**Текст для чтения:**
'''

Новиков Вл.: Скандинавские встречи

СКАНДИНАВСКИЕ ВСТРЕЧИ

1. С Высоцким по Норвегии и Швеции

11–13 сентября 1998 года в маленьком городе Тьеме, недалеко от Осло, состоялся симпозиум на тему «Тарковский и Высоцкий». Организаторами его были руководитель тамошнего культурного центра Дорте Эндресен, киновед Ингвильд Сербье и исполнитель песен Высоцкого Йорн Симен Эверли, уже известный многим в России.

Актуальность и культурная значимость проблемы, вынесенной в название симпозиума, очевидна, в ее исследовании был сделан, как говорится, первый шаг, и притом весьма нелегкий. Реально говоря, выступления отчетливо распались на две части. «Тарковская» часть была представлена следующими именами и темами.

Торе Фрост. Путешествие в мир фильмов Тарковского.

Ингвильд Сербье. Мечты опережают смысл: подтекст и искусство повествования в фильме «Зеркало».

Пер Йохан Исдаль. Мальчик и мужчина как герой. Центральная тема искусства Тарковского с точки зрения терапевтической действенности.

Доклады сопровождались демонстрацией фильмов «Иваново детство» и «Зеркало». Произносились и обсуждались они по-норвежски, мне приходилось знакомиться с их кратким английским переложением и по-английски же вести рассказ сначала о Высоцком и традиции авторской песни, потом о Высоцком и Тарковском. Понимающих по-русски было лишь несколько человек, в том числе приехавший из Стокгольма русист Бенгт Лундквист, квалифицированный знаток и исследователь Высоцкого. Йорн Симен Эверли неустанно сопровождал мои рассказы темпераментным пением, выступал он и со своим «фирменным» комментарием «Высоцкий как спасатель человеческих жизней». Аудитория была настроена доброжелательно, однако разговор шел нелегко. История авторской песни была публике практически неведома, даже имя Окуджавы мало что говорило: вводить Высоцкого в контекст надо по крайней мере с Пушкина — понял я на будущее. Когда же я стал излагать подробности знакомства Тарковского и Высоцкого, собранные по информационным крупицам в печатных источниках, а также в фондах ГКЦМ, то столь трогательные для нас детали о встречах на Большом Каретном, о пробах Высоцкого для «Иванова детства» и «Андрея Рублева» (увеличенную фотографию Высоцкого в страшноватом облике сотника-ослепителя, скопированную с публикации Б. Акимова и О. Терентьева в «Студенческом меридиане», я на всех выступлениях вывешивал как единственное вещественное доказательство творческого сотрудничества режиссера и актера), о несостоявшемся участии Марины Влади в фильме «Зеркало», — вся эта информация на норвежцев сильного впечатления не произвела. Думаю, их просто огорчил тот факт, что Высоцкий у Тарковского так и не снялся. Но изменить историю было не в моих силах...

Выступать на тему «Тарковский и Высоцкий» мне довелось еще дважды — 22 сентября перед славистами Лундского университета, а 24 сентября — в Стокгольмском институте внешней политики. Тут уже я прибег к инверсии и начинал с сопоставления двух художников, лишь в дополнение рассказывая об их житейских и профессиональных контактах. В обеих аудиториях собралась публика, знакомая с песнями Высоцкого и фильмами Тарковского. Задавались интересные вопросы, окончательно убедившие в том, что тема эта важна, что она нуждается в пристальном изучении, что высоцковеды и тарковсковеды должны объединить свои усилия.

'''

(Сохранённые записи данных)
'''

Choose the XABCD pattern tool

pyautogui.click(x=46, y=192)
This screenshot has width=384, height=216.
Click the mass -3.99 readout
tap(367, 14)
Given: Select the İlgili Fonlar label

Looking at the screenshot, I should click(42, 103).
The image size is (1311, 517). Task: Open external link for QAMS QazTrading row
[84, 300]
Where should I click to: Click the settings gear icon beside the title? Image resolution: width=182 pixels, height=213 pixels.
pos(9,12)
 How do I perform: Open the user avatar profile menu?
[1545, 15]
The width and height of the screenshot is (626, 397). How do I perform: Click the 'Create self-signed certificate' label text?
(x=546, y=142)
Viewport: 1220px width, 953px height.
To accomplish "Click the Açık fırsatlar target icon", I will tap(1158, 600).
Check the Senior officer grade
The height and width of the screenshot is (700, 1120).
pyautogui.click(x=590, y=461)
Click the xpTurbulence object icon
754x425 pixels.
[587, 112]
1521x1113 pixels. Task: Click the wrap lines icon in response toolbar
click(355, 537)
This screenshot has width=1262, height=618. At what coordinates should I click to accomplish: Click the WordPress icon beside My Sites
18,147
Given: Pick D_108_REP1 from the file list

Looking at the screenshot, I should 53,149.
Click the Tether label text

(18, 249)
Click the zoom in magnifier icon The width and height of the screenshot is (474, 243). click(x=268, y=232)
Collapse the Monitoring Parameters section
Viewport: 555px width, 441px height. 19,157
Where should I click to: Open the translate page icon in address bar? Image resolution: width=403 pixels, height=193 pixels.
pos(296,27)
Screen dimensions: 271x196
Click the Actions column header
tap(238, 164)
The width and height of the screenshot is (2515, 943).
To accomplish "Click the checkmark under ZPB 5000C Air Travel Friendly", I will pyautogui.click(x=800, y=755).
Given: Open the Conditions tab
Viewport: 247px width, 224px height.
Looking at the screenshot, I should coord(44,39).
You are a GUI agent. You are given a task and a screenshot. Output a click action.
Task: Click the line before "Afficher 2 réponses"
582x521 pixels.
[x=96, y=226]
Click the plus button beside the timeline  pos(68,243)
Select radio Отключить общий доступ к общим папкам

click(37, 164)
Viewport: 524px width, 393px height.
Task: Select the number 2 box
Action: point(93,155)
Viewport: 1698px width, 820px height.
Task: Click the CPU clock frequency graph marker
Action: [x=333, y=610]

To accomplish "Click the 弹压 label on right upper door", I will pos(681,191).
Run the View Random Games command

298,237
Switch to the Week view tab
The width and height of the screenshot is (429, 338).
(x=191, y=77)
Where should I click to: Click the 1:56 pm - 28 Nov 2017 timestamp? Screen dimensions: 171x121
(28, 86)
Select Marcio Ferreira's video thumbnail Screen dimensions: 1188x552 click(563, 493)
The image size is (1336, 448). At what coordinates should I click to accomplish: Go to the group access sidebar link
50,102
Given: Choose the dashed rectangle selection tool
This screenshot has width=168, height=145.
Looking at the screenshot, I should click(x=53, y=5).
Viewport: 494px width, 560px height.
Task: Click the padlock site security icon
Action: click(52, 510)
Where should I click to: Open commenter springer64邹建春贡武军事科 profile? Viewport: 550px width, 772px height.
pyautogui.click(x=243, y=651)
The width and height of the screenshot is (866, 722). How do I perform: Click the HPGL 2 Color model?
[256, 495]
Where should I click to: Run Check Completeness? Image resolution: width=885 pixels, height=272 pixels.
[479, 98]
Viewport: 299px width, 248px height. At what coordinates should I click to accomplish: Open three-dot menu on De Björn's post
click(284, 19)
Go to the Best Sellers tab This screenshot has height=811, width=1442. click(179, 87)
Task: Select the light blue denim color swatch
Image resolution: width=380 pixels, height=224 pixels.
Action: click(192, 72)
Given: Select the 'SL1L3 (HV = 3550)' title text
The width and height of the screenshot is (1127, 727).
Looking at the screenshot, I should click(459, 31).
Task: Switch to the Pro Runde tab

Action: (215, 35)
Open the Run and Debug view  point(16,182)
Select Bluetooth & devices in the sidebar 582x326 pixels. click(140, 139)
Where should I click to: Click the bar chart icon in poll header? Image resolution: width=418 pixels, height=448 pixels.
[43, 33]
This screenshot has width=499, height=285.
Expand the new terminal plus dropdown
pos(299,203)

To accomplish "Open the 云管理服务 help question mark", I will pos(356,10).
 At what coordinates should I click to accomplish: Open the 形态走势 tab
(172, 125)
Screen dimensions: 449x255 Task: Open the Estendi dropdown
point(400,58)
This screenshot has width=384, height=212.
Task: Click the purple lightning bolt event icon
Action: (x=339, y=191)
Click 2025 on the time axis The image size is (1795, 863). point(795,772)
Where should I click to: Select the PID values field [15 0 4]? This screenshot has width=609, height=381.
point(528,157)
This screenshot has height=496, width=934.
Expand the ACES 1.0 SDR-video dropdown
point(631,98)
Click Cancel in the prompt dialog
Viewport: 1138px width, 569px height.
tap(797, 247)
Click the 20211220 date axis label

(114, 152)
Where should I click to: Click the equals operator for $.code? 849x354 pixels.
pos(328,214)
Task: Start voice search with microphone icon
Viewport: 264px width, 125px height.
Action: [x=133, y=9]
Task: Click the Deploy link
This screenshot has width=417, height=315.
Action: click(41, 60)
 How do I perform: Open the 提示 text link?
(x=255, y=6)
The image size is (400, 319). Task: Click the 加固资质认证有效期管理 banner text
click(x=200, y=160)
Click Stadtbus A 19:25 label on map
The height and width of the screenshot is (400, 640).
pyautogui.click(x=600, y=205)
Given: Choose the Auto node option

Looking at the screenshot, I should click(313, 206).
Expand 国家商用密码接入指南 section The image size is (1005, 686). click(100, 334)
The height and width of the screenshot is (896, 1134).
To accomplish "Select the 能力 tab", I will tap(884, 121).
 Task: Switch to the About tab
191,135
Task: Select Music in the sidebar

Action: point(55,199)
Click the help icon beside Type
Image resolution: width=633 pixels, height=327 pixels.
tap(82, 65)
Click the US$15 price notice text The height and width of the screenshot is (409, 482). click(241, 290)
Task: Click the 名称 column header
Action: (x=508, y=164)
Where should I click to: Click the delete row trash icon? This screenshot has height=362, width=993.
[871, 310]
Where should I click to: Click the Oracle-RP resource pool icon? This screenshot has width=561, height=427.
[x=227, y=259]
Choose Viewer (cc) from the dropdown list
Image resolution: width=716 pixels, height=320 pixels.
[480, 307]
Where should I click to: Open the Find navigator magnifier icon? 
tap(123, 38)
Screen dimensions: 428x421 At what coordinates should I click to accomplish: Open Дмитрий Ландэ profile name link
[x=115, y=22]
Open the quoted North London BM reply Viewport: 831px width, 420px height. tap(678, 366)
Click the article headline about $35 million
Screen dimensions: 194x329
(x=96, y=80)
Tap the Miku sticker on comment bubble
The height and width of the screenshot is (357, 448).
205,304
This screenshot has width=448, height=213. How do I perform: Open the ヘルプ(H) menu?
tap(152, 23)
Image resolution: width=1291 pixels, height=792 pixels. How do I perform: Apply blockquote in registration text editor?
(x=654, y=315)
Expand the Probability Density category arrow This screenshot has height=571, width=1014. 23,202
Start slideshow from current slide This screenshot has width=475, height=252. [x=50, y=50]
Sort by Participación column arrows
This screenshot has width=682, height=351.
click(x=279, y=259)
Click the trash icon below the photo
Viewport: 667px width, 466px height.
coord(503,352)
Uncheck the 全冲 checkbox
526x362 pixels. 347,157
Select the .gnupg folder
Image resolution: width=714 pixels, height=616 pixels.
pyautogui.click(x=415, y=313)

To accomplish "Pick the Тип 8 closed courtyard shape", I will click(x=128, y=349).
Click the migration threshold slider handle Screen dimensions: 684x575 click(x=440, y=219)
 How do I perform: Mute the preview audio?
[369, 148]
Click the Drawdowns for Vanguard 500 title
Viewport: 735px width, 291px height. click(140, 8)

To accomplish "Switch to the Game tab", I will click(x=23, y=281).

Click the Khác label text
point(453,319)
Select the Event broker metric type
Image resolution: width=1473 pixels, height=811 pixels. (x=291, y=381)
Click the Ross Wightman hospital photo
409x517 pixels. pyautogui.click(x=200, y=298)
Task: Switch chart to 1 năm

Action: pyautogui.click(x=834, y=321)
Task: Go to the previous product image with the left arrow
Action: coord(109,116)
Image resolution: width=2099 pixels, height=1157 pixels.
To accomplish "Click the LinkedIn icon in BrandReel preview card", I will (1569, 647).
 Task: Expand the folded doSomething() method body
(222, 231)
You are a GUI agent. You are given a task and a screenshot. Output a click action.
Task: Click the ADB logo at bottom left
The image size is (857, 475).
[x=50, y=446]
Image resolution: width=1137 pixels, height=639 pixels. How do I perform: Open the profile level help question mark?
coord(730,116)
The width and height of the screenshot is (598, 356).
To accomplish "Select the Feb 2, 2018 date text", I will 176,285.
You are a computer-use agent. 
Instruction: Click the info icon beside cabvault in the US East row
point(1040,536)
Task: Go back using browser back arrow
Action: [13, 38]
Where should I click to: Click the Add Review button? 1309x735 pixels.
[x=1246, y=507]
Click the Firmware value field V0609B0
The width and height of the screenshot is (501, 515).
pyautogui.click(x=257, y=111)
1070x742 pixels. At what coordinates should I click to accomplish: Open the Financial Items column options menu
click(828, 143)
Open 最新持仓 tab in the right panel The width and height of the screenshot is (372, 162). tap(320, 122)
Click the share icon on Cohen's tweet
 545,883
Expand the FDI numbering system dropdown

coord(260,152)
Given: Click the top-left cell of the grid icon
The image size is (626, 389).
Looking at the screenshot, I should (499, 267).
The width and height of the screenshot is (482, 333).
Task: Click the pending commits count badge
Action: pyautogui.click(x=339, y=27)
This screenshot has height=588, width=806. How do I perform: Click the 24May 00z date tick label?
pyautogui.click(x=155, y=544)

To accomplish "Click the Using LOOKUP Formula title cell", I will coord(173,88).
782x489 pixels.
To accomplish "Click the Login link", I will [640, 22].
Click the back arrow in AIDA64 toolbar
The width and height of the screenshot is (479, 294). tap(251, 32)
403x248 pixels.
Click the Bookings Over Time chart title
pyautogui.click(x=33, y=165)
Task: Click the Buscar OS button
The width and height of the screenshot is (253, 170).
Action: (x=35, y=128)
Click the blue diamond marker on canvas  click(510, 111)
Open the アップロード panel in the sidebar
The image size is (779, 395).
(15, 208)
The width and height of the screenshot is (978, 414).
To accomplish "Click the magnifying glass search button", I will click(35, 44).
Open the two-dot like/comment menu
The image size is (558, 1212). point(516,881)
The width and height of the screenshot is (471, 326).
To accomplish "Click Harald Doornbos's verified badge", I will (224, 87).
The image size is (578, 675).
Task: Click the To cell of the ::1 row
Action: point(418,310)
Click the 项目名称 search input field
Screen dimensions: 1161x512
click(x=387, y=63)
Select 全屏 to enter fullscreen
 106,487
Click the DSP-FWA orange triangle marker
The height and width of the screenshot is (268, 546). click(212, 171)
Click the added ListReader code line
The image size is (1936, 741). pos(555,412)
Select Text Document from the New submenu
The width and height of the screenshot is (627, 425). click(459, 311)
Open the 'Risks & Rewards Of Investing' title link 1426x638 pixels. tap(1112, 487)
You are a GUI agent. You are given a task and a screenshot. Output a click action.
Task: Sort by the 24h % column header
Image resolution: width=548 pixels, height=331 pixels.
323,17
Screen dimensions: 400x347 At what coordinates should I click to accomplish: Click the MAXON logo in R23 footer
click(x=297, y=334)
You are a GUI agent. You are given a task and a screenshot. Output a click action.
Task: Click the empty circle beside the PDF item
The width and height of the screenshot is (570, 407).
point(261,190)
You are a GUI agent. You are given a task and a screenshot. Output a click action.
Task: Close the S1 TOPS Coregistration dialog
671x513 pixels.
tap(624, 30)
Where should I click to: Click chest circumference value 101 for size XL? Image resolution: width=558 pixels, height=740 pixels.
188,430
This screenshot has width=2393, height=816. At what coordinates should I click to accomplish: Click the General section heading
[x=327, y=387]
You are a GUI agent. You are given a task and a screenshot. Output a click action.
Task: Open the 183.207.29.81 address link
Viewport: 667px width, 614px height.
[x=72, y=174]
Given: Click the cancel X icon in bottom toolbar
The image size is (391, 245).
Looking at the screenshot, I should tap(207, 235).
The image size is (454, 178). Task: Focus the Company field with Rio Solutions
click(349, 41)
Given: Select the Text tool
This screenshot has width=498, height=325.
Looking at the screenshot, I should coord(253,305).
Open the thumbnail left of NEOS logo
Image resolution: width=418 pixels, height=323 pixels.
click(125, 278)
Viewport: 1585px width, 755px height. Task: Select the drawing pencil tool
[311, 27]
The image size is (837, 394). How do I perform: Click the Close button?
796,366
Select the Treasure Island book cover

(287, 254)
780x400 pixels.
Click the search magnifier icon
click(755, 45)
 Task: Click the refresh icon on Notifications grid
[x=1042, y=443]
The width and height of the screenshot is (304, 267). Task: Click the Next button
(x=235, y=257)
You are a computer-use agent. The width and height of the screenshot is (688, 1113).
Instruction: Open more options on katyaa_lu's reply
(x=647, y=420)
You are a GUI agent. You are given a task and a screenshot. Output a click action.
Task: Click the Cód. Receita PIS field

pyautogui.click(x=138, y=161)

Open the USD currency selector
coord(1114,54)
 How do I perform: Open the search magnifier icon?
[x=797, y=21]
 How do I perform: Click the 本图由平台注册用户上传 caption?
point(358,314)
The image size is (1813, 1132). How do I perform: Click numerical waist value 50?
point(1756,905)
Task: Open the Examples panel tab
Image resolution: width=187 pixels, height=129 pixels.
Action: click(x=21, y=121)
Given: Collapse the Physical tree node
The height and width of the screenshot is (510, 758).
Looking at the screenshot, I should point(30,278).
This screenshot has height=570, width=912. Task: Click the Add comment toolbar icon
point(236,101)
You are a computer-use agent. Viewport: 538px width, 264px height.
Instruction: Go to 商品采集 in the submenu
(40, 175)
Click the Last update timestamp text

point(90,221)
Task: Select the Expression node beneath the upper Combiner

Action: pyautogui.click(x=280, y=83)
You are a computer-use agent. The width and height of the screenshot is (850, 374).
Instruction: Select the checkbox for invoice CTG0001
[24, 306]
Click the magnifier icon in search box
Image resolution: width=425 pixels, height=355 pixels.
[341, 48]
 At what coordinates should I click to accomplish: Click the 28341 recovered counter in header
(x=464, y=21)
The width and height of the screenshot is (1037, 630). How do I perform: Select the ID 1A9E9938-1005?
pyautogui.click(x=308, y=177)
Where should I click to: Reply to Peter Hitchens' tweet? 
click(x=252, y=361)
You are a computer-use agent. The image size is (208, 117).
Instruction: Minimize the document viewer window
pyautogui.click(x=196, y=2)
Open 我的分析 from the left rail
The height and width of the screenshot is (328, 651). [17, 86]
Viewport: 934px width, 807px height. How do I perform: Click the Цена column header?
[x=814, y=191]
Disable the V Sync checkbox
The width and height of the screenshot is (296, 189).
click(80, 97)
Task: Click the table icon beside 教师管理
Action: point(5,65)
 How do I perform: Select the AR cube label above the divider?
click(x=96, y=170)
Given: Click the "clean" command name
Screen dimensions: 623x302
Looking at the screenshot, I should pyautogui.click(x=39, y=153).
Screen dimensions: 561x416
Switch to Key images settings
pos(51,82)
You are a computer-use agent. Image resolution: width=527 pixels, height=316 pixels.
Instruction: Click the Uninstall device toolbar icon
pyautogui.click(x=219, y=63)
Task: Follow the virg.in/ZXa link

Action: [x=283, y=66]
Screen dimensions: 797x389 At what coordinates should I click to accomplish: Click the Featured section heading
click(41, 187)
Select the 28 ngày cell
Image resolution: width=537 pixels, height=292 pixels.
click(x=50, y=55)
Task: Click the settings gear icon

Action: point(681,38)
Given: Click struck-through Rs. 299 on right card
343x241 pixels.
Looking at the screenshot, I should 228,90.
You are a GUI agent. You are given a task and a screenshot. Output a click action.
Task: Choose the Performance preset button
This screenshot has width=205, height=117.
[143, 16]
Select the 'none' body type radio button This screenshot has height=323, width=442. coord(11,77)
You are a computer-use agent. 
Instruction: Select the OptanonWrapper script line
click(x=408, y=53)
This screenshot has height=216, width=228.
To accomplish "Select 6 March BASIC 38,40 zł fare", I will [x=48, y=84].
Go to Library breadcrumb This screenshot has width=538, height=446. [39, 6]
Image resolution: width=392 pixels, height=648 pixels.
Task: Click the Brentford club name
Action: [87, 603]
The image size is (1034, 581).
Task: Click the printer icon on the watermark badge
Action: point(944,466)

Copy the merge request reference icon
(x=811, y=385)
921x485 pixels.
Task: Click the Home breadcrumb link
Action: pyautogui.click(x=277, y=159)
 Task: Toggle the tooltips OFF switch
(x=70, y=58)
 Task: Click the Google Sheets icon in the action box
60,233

'''

**Задание:**
Напечатайте без изменений фрагмент текста о симпозиуме «Тарковский и Высоцкий», начиная со слов «11–13 сентября 1998» и заканчивая словами «многим в России.».

**Ответ на задание:**
11–13 сентября 1998 года в маленьком городе Тьеме, недалеко от Осло, состоялся симпозиум на тему «Тарковский и Высоцкий». Организаторами его были руководитель тамошнего культурного центра Дорте Эндресен, киновед Ингвильд Сербье и исполнитель песен Высоцкого Йорн Симен Эверли, уже известный многим в России.